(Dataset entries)
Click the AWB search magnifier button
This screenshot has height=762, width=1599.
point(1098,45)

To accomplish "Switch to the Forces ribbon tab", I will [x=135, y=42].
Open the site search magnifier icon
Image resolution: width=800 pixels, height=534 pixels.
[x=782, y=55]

(ACTION ITEM) Keep the wording exact. Give all of the records again.

(OUTPUT FOR THIS TASK)
Click the AWB search magnifier button
This screenshot has height=762, width=1599.
point(1098,45)

To accomplish "Switch to the Forces ribbon tab", I will [x=135, y=42].
Open the site search magnifier icon
Image resolution: width=800 pixels, height=534 pixels.
[x=782, y=55]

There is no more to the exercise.